_Given instruction:_ Can you lay out the lines of the material between the line holding "Click the Learn more link in the banner" and the line holding "pyautogui.click(x=503, y=46)", inclusive, as a Markdown table with the columns Row and Line, numbering each row and leaving out blank lines?

_Source records:_
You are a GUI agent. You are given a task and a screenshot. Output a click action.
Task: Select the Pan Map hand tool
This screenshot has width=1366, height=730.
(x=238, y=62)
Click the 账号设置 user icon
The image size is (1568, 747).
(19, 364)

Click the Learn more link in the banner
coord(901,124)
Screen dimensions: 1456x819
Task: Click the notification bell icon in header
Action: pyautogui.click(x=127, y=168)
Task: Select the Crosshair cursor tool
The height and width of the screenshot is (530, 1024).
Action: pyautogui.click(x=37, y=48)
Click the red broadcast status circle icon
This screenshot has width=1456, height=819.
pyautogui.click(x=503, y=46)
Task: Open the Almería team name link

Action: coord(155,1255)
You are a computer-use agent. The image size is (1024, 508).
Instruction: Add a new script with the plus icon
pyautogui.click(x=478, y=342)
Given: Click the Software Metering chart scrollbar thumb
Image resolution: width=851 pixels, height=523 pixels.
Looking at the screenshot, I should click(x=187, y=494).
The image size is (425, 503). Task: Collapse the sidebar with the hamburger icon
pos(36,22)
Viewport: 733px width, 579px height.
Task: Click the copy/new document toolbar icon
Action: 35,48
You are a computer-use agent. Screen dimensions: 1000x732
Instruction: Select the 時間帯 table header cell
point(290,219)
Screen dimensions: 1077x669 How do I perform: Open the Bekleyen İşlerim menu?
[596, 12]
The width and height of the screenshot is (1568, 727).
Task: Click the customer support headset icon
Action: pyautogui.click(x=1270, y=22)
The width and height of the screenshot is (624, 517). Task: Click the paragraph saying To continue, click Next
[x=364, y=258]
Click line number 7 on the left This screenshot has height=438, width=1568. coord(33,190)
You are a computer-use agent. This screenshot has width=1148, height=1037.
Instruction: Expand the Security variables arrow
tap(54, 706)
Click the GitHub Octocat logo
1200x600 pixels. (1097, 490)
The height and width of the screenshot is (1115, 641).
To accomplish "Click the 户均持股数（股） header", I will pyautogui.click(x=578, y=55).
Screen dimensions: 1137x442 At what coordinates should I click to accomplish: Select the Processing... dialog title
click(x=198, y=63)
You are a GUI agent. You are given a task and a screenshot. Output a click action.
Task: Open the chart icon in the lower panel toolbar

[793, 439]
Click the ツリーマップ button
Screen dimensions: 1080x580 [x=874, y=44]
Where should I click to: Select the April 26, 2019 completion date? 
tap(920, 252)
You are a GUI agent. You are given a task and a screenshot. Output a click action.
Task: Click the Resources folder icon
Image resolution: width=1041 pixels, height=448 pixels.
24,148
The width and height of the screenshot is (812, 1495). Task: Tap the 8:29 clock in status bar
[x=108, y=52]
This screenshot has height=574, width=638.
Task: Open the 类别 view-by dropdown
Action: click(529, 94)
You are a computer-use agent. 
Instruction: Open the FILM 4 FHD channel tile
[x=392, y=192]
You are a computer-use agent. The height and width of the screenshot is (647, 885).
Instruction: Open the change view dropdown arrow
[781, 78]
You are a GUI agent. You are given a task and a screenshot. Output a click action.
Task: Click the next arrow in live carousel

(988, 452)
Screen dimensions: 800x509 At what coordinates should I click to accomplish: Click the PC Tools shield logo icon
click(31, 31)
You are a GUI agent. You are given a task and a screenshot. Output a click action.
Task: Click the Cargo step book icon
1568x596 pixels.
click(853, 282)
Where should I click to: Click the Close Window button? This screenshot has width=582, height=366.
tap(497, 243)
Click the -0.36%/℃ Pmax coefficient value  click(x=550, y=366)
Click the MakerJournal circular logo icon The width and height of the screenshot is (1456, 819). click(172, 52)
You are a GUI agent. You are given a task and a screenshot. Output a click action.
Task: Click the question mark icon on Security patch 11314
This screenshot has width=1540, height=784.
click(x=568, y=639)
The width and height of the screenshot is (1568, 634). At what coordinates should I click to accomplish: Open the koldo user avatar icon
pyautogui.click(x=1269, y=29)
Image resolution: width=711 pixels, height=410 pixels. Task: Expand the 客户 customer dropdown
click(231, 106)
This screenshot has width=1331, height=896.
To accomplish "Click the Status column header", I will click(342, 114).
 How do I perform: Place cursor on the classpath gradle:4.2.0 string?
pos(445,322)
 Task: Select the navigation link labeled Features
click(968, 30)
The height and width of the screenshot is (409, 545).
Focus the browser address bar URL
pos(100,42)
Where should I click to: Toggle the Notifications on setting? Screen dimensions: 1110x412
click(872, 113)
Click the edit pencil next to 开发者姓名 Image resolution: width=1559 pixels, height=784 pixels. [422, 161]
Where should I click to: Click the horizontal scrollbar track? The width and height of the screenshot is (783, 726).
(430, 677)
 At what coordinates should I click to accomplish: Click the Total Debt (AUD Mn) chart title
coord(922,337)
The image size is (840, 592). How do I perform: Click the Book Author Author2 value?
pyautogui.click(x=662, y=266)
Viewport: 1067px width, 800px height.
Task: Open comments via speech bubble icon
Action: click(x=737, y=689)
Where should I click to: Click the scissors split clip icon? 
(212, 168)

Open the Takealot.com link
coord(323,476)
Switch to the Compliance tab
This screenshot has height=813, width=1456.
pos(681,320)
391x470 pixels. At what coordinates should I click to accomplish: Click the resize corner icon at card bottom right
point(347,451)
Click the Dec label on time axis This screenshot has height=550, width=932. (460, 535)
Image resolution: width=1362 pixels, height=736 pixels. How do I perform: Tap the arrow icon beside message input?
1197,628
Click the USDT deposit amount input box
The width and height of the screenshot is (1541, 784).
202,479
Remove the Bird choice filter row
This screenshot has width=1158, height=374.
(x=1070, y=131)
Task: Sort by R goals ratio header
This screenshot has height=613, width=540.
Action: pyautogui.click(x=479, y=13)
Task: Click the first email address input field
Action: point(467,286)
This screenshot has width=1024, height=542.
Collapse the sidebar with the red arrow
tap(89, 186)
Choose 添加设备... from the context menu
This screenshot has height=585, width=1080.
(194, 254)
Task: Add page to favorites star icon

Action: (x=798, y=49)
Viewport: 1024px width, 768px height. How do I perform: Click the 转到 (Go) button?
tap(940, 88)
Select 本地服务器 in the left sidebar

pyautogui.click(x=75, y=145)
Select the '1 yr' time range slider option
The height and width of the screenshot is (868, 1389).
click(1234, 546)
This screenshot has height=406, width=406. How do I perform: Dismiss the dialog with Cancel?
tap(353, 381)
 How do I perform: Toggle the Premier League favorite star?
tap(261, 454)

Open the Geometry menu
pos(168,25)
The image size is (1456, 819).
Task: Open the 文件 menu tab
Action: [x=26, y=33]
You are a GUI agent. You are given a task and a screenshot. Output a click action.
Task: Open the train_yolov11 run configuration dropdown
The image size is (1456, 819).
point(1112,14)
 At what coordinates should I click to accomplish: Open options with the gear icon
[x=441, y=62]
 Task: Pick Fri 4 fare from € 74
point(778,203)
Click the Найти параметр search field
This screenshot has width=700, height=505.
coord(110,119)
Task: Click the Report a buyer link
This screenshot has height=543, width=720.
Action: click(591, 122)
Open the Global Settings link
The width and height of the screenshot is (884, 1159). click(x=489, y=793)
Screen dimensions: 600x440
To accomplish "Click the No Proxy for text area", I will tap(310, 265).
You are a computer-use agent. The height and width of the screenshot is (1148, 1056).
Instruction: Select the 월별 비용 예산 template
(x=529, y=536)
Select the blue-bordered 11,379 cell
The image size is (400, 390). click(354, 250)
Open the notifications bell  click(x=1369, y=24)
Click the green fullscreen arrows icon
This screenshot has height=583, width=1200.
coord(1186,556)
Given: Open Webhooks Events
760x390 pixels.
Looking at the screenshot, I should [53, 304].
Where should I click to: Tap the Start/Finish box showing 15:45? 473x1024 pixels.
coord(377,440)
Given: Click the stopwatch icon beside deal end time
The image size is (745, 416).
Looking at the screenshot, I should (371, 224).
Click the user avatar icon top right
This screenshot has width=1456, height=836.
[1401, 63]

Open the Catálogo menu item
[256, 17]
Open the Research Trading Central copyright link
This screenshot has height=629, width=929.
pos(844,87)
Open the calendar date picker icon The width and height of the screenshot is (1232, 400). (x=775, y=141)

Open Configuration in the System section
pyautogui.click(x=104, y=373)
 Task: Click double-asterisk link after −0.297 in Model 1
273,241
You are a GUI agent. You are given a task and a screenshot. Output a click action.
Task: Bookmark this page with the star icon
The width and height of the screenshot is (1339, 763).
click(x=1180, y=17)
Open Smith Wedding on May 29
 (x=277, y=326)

_Result of this task:_
| Row | Line |
|---|---|
| 1 | Click the Learn more link in the banner |
| 2 | coord(901,124) |
| 3 | Screen dimensions: 1456x819 |
| 4 | Task: Click the notification bell icon in header |
| 5 | Action: pyautogui.click(x=127, y=168) |
| 6 | Task: Select the Crosshair cursor tool |
| 7 | The height and width of the screenshot is (530, 1024). |
| 8 | Action: pyautogui.click(x=37, y=48) |
| 9 | Click the red broadcast status circle icon |
| 10 | This screenshot has width=1456, height=819. |
| 11 | pyautogui.click(x=503, y=46) |